* Pixel coordinate grounding data
------

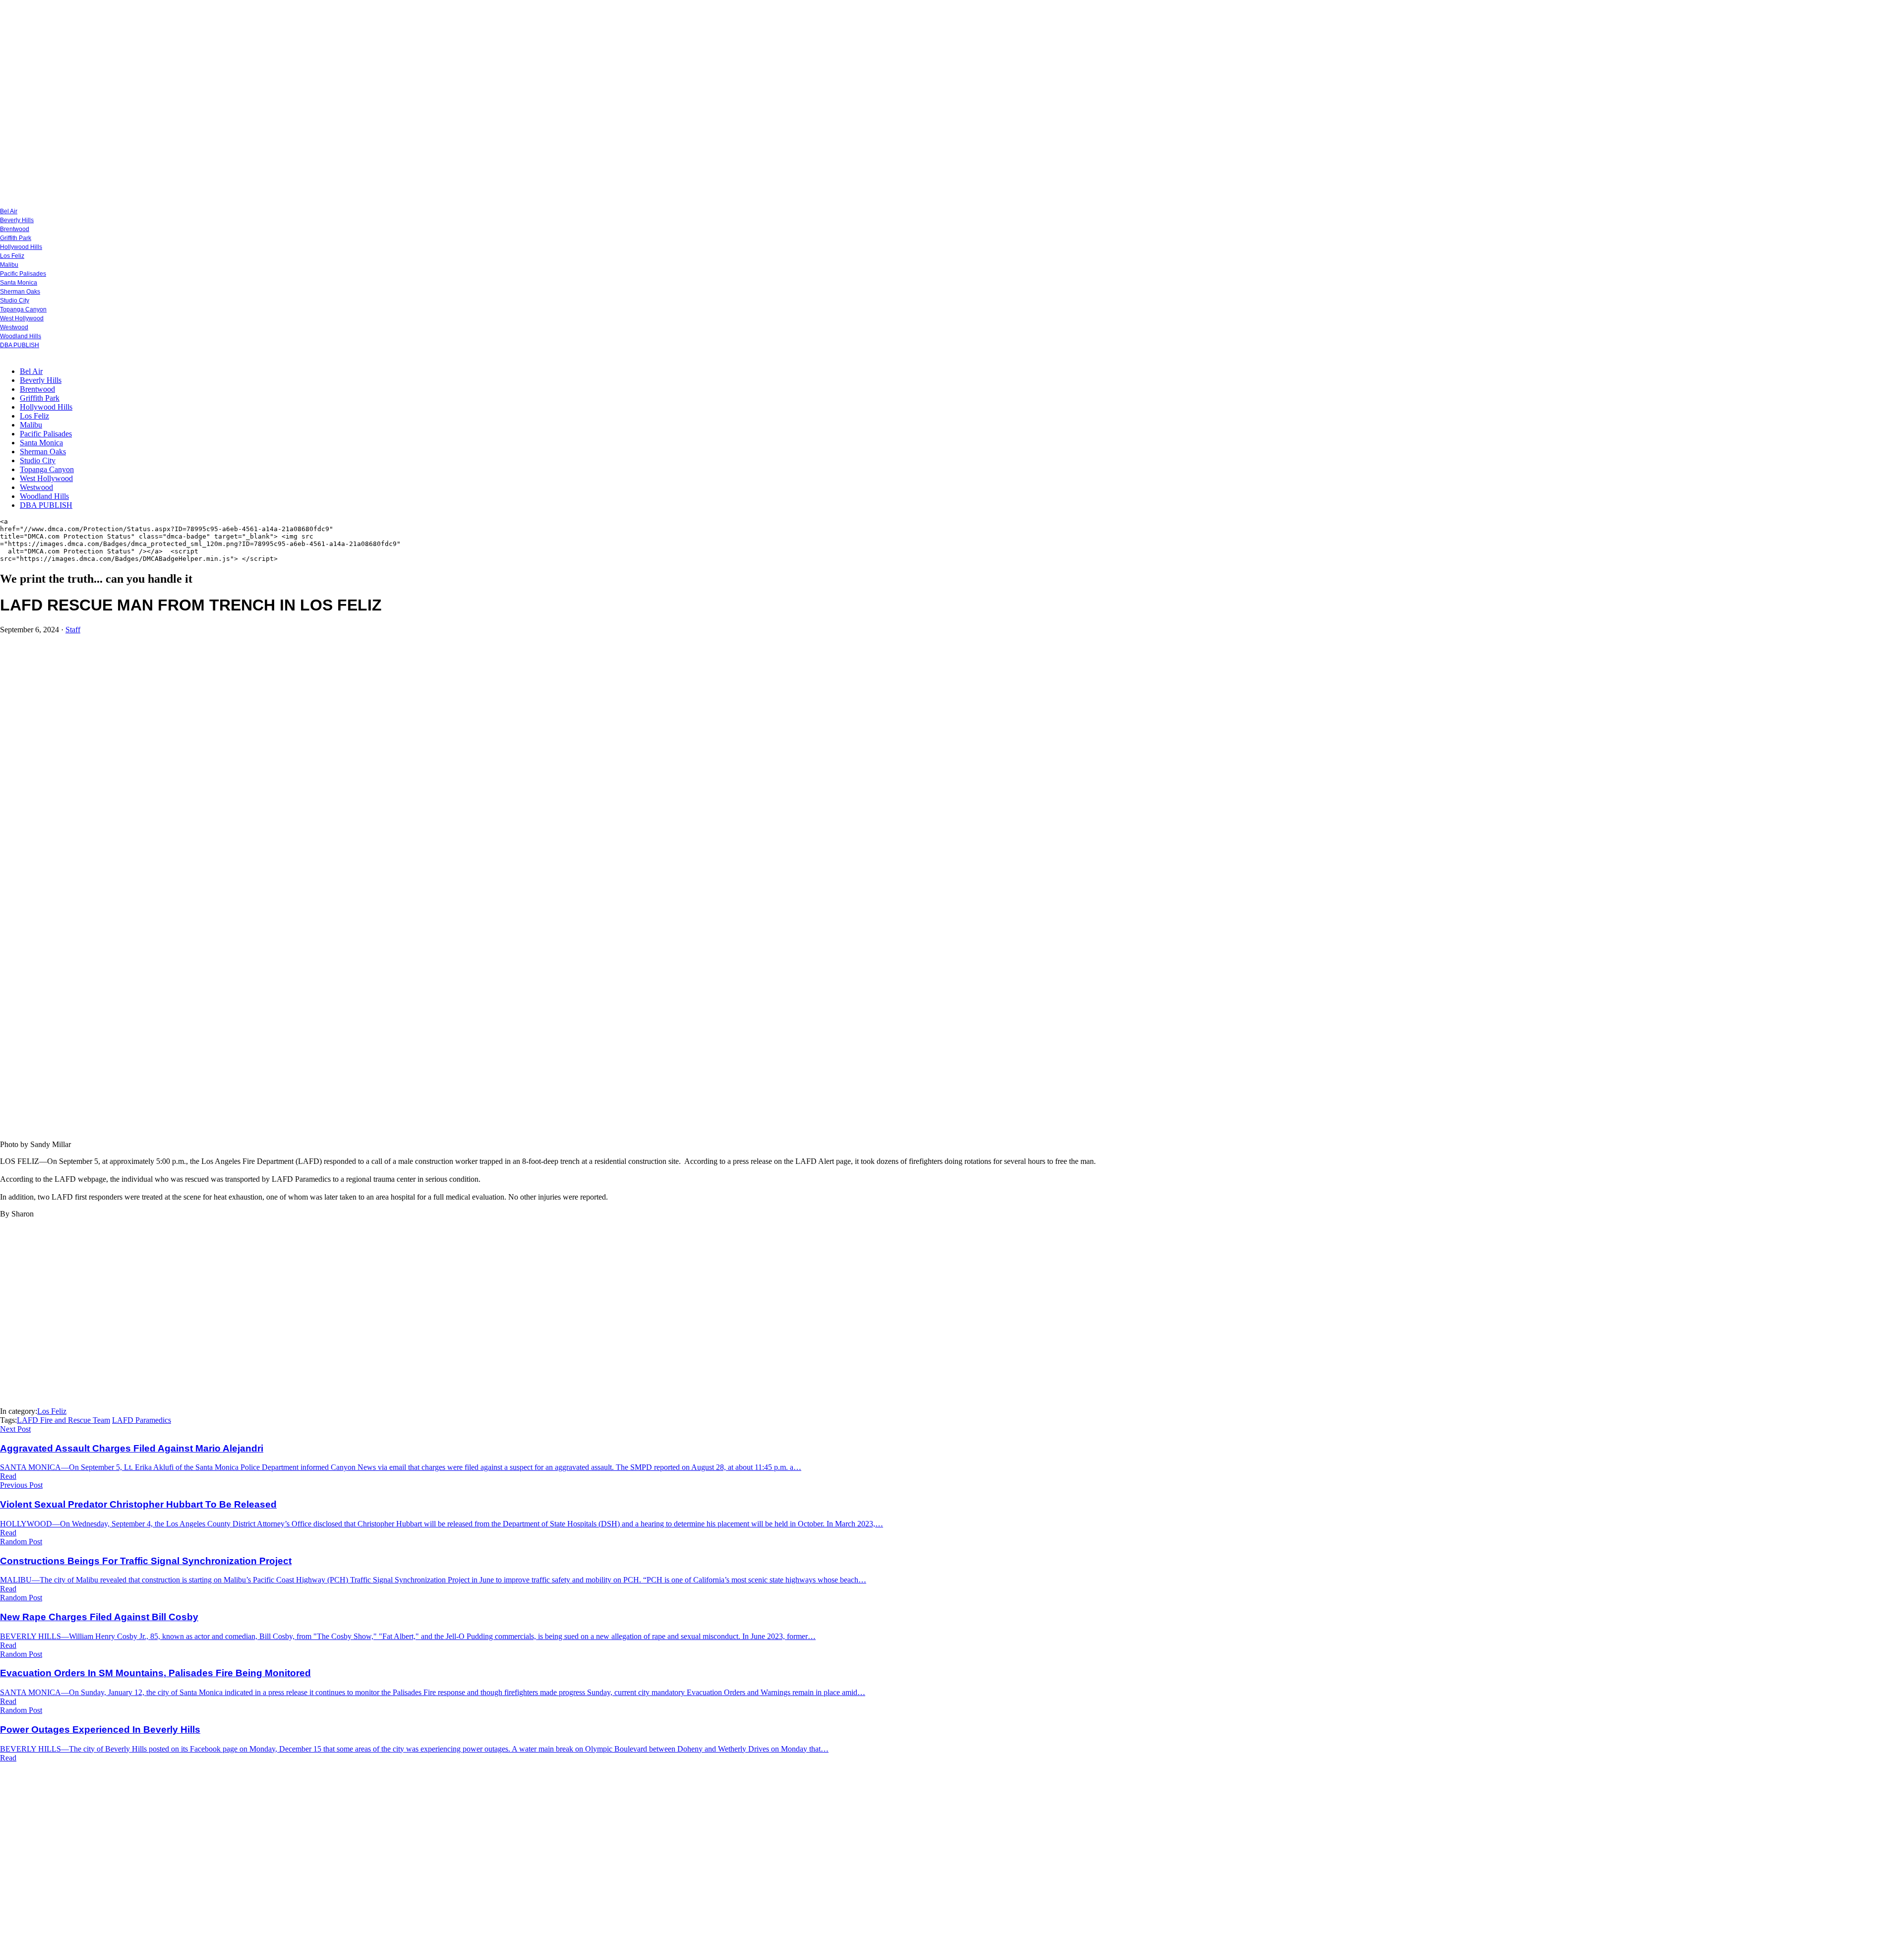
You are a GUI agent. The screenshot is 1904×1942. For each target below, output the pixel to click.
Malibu (9, 264)
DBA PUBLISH (19, 345)
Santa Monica (18, 282)
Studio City (14, 300)
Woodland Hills (20, 336)
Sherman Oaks (20, 291)
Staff (72, 629)
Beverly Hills (17, 220)
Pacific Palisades (23, 273)
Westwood (14, 327)
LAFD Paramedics (141, 1420)
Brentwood (14, 229)
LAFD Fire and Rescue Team (63, 1420)
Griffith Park (15, 238)
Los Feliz (12, 255)
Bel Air (8, 211)
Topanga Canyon (23, 309)
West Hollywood (22, 318)
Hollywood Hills (21, 246)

------

* EXERCISE DETAILS
Pictures must not appear in the copy, and every record must be restated word for word.

* YOUR RESPONSE
You are a GUI agent. The screenshot is 1904×1942. For each target below, output the pixel to click.
Malibu (9, 264)
DBA PUBLISH (19, 345)
Santa Monica (18, 282)
Studio City (14, 300)
Woodland Hills (20, 336)
Sherman Oaks (20, 291)
Staff (72, 629)
Beverly Hills (17, 220)
Pacific Palisades (23, 273)
Westwood (14, 327)
LAFD Paramedics (141, 1420)
Brentwood (14, 229)
LAFD Fire and Rescue Team (63, 1420)
Griffith Park (15, 238)
Los Feliz (12, 255)
Bel Air (8, 211)
Topanga Canyon (23, 309)
West Hollywood (22, 318)
Hollywood Hills (21, 246)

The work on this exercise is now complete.